A ce moment-là, Ennahdha est apparue isolée mais n’était pas à terre. D’abord, elle a su gérer – notamment en tirant profit de sa diversité – les pressions internationales qui rappelaient que leur soutien était conditionné à une certaine respectabilité. Le premier ministre Hamadi Jebali s’est mis en avant comme un modéré opposé à l’extrémisme du chef d’Ennahdha Rached Ghannouchi. Beaucoup ont accepté d’oublier les crimes de Jebali, dont les tirs à la chevrotine contre les manifestants de Siliana (décembre 2012). Parmi les « modernistes », on a bien voulu voir en lui ce rassembleur qui allait sortir le pays de la crise par la composition d’un nouveau gouvernement de technocrates associant l’opposition. Mais après lui avoir tendu la main, l’opposition « moderniste » ne s’est finalement pas associée au gouvernement, entre autres à cause du rejet massif d’une fraction de son électorat potentiel (une partie de la petite-bourgeoisie).
La riposte des organisations ouvrières n’a pas été non plus d’une ampleur suffisante pour accentuer la crise politique. Au lendemain de l’enterrement, il n’y a pas eu d’appels à la grève, par exemple, qui auraient permis de maintenir un niveau de pression fort. Au contraire, la direction de l’UGTT a encore une fois ramené la centrale syndicale à un rôle de médiateur, en remettant aussitôt sur le tapis son initiative de dialogue national incluant les partis de gouvernement. Cela a contribué à redonner une légitimité à Ennahdha.
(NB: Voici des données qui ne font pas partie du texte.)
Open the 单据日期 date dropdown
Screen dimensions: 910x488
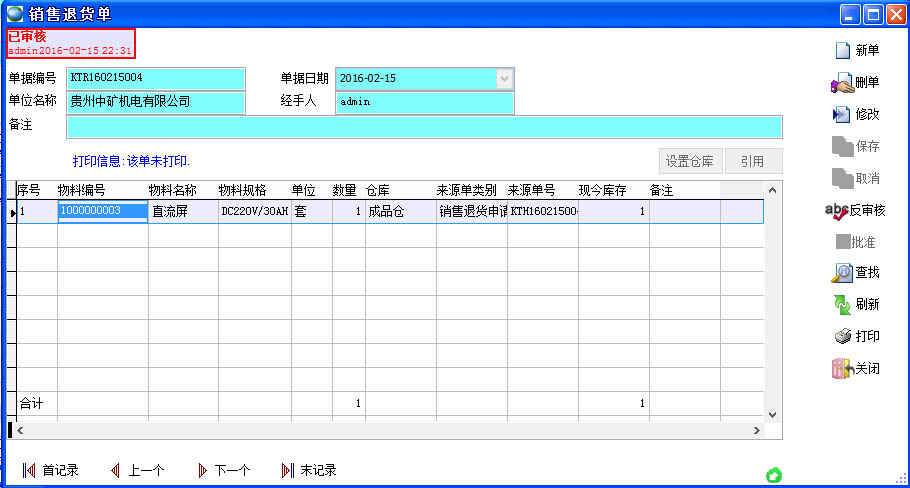click(505, 78)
Les organisations du FP étaient quant à elles tiraillées entre une volonté d’indépendance vis-à-vis des partis bourgeois et la tentation d’un front large contre Ennahdha. Le Front populaire regroupe tous les partis de la gauche tunisienne, les partis nationalistes arabes, des associations et des indépendants. Il s’est constitué en octobre 2012 dans le but de représenter « une alternative pour un vrai gouvernement et dépasser par là la fausse dualité prétendant opposer ‘‘deux pôles’’ qui, en fait, se rencontrent autour du maintien des mêmes orientations économiques, acquises aux milieux libéraux et soumises aux sphères étrangères, même si l’un se drape de la couverture ‘‘religieuse’’ et l’autre d’une couverture ‘‘moderniste’’ ». Certains militants reprochent justement à leurs directions de ne pas avoir permis au FP d’apparaître à ce moment-là comme porteur de cette alternative nettement distincte et indépendante des « modernistes ».
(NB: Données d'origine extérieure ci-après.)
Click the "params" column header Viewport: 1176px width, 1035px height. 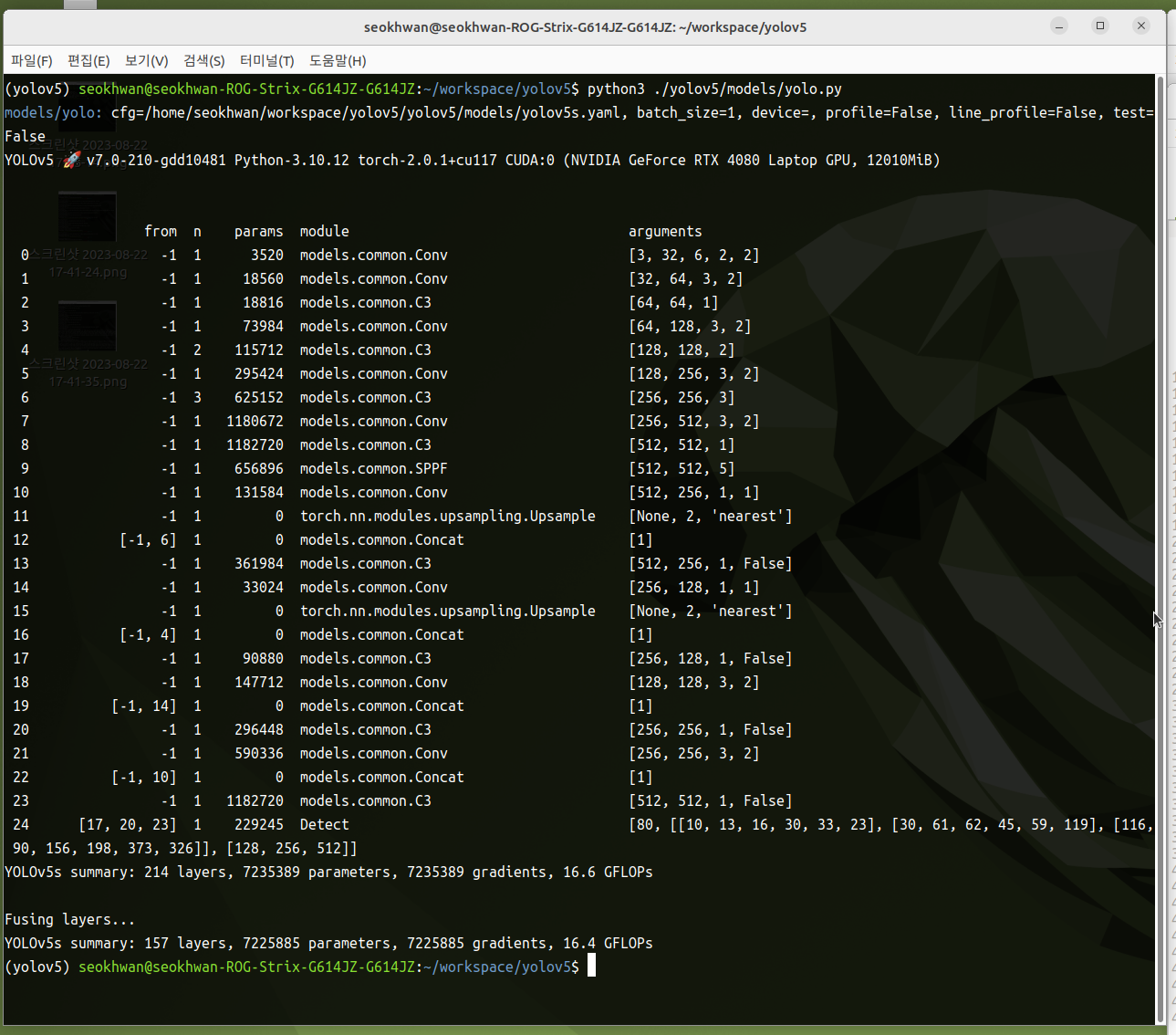[258, 232]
Un nouveau gouvernement a finalement été constitué, avec l’ancien ministre de l’intérieur comme premier ministre et des « technocrates » dans certains ministères. Le nouveau ministre de l’intérieur, présenté comme un modéré, n’a pas tardé à ressortir la chevrotine (27 mars) contre les chômeurs de Mdhilla, pendant une manifestation contre les résultats de la dernière campagne de recrutement à la Compagnie des phosphates de Gafsa. En quelques semaines, Ennahdha a donc réaffirmé son pouvoir.
Des organisations ouvrières hésitantes
Sans spéculer sur les auteurs et les commanditaires du meurtre de Chokri Belaïd, on constate en tout cas que sa conséquence immédiate est un début de retour de la peur, un affaiblissement du front populaire (FP) et par extension du mouvement ouvrier, au moins sur le court terme.
Car si les luttes continuent, elles sont affaiblies. Les grèves sectorielles se poursuivent mais sont essentiellement défensives et rarement victorieuses. L’exemple le plus récent est celui de la grève de 80 % des 6 000 salariés de Téléperformance (TP) entre le 1er et le 3 avril, contre les licenciements abusifs, les conditions de travail inacceptables et le refus de la direction de tenir son engagement d’une augmentation des salaires de 4 %.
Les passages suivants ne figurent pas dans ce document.